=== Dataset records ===

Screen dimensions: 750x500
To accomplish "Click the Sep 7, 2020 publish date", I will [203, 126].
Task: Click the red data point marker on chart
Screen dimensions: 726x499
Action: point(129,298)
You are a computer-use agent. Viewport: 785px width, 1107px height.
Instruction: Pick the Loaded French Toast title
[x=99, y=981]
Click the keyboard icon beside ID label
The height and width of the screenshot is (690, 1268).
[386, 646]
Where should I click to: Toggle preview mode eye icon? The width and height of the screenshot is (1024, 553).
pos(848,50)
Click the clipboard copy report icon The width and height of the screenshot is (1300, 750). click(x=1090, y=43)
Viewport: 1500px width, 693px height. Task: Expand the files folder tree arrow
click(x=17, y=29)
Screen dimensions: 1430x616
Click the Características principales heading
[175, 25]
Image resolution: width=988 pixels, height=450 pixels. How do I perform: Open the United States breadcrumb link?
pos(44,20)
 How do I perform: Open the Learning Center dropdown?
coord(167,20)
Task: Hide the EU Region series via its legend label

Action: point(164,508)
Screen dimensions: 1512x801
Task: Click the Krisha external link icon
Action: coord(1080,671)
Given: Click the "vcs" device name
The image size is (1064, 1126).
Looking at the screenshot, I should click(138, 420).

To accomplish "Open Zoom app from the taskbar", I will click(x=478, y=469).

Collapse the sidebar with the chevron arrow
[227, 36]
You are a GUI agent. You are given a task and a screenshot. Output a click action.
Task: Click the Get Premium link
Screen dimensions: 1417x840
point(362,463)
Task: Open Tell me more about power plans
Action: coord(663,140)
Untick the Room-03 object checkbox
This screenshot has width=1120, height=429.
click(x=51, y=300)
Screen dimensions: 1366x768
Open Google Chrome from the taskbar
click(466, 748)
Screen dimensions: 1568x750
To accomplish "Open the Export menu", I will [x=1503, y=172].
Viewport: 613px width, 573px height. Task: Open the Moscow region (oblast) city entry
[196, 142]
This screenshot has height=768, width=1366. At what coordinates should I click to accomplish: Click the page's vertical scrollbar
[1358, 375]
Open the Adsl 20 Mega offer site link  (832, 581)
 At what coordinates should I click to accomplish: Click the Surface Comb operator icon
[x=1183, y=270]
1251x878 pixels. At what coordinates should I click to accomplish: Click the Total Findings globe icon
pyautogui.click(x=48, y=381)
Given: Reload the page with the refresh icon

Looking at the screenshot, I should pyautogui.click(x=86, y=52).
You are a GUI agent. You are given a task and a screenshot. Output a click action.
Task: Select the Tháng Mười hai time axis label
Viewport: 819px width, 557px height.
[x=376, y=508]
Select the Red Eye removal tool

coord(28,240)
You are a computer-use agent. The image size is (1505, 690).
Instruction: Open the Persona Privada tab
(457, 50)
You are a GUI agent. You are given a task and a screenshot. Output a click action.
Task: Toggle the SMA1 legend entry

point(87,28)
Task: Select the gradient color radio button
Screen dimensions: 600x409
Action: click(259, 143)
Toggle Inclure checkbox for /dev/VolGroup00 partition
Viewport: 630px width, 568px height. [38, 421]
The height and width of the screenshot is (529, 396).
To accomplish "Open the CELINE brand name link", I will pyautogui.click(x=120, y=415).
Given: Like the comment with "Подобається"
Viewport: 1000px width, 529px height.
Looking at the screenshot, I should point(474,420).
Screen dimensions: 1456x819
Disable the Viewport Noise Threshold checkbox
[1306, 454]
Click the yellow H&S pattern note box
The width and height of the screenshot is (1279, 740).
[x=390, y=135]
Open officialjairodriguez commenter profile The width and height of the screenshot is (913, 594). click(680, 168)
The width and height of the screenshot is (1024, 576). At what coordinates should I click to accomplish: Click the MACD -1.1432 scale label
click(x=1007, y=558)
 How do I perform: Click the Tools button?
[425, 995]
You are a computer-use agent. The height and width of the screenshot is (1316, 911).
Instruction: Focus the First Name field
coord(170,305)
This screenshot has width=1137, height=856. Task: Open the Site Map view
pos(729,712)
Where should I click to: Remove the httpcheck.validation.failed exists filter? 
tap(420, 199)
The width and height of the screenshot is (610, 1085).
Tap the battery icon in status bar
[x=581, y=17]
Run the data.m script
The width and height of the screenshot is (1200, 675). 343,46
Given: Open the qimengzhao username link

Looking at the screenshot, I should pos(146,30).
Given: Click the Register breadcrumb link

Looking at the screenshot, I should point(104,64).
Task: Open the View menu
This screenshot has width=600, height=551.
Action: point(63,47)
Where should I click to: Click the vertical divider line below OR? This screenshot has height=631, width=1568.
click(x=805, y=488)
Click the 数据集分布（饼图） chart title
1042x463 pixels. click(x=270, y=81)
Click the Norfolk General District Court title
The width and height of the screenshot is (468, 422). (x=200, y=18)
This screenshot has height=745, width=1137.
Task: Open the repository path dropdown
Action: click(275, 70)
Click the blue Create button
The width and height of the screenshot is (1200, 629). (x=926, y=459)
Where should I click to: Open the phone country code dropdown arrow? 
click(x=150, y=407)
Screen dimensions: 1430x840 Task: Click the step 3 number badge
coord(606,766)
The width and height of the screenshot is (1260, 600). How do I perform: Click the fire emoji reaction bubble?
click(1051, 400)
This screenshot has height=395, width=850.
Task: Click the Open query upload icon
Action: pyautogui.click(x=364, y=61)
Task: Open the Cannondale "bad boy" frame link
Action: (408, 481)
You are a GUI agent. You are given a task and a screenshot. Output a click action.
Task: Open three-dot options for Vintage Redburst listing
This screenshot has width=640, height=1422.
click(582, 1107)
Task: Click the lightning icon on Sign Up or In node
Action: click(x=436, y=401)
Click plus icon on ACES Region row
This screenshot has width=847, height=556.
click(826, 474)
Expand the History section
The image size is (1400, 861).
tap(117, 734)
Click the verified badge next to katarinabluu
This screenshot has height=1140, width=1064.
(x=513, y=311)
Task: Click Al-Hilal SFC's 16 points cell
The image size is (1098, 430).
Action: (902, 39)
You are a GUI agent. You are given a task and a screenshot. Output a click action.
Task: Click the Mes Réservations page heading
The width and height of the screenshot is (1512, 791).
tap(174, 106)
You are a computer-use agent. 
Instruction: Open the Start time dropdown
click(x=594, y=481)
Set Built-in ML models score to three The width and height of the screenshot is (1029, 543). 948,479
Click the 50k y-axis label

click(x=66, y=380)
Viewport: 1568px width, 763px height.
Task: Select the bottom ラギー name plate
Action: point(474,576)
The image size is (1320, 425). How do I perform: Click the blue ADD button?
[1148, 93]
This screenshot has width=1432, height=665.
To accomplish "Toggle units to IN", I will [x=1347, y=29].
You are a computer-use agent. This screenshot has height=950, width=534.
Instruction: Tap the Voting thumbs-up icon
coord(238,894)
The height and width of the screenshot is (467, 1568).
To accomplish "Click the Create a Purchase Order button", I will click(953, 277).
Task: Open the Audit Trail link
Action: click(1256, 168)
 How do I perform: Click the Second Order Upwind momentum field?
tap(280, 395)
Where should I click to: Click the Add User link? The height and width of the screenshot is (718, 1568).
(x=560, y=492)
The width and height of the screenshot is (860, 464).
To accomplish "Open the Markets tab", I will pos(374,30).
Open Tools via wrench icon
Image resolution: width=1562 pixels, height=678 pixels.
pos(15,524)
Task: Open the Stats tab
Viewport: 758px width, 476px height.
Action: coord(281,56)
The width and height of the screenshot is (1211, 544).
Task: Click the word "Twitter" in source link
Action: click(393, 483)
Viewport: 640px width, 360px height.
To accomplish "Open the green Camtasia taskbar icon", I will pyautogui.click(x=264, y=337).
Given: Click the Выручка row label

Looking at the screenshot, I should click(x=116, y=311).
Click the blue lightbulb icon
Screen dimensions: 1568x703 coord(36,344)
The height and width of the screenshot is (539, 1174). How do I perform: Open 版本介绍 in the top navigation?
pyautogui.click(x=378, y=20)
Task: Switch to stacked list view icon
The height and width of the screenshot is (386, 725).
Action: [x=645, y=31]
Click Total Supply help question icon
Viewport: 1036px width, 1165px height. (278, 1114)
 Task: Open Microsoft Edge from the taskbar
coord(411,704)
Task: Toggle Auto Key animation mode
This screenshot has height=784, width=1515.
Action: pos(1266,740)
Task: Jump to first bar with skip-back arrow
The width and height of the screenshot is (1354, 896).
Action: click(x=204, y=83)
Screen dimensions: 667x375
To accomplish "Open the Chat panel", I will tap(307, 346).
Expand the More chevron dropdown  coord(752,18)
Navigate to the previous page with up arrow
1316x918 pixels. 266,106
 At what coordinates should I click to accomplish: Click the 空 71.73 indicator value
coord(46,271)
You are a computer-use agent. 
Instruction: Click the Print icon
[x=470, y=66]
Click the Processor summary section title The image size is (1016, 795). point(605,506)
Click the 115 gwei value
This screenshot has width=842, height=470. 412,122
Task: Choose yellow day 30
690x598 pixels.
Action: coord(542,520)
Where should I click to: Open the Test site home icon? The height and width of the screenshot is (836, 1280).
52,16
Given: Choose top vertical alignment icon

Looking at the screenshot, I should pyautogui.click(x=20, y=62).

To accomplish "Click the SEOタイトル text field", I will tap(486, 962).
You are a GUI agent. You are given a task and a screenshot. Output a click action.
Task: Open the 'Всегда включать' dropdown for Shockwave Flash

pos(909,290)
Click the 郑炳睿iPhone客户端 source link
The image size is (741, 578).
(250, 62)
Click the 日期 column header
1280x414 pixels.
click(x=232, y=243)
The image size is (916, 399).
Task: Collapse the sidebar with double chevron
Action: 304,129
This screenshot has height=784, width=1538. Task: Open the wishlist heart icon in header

=== Directions ===
Repeat the lines above, from the one containing "Where should I click to: Open the Test" to the final line, word for word and with nothing else.

=== Solution to the exercise ===
Where should I click to: Open the Test site home icon? The height and width of the screenshot is (836, 1280).
52,16
Given: Choose top vertical alignment icon

Looking at the screenshot, I should pyautogui.click(x=20, y=62).

To accomplish "Click the SEOタイトル text field", I will tap(486, 962).
You are a GUI agent. You are given a task and a screenshot. Output a click action.
Task: Open the 'Всегда включать' dropdown for Shockwave Flash

pos(909,290)
Click the 郑炳睿iPhone客户端 source link
The image size is (741, 578).
(250, 62)
Click the 日期 column header
1280x414 pixels.
click(x=232, y=243)
The image size is (916, 399).
Task: Collapse the sidebar with double chevron
Action: 304,129
This screenshot has height=784, width=1538. Task: Open the wishlist heart icon in header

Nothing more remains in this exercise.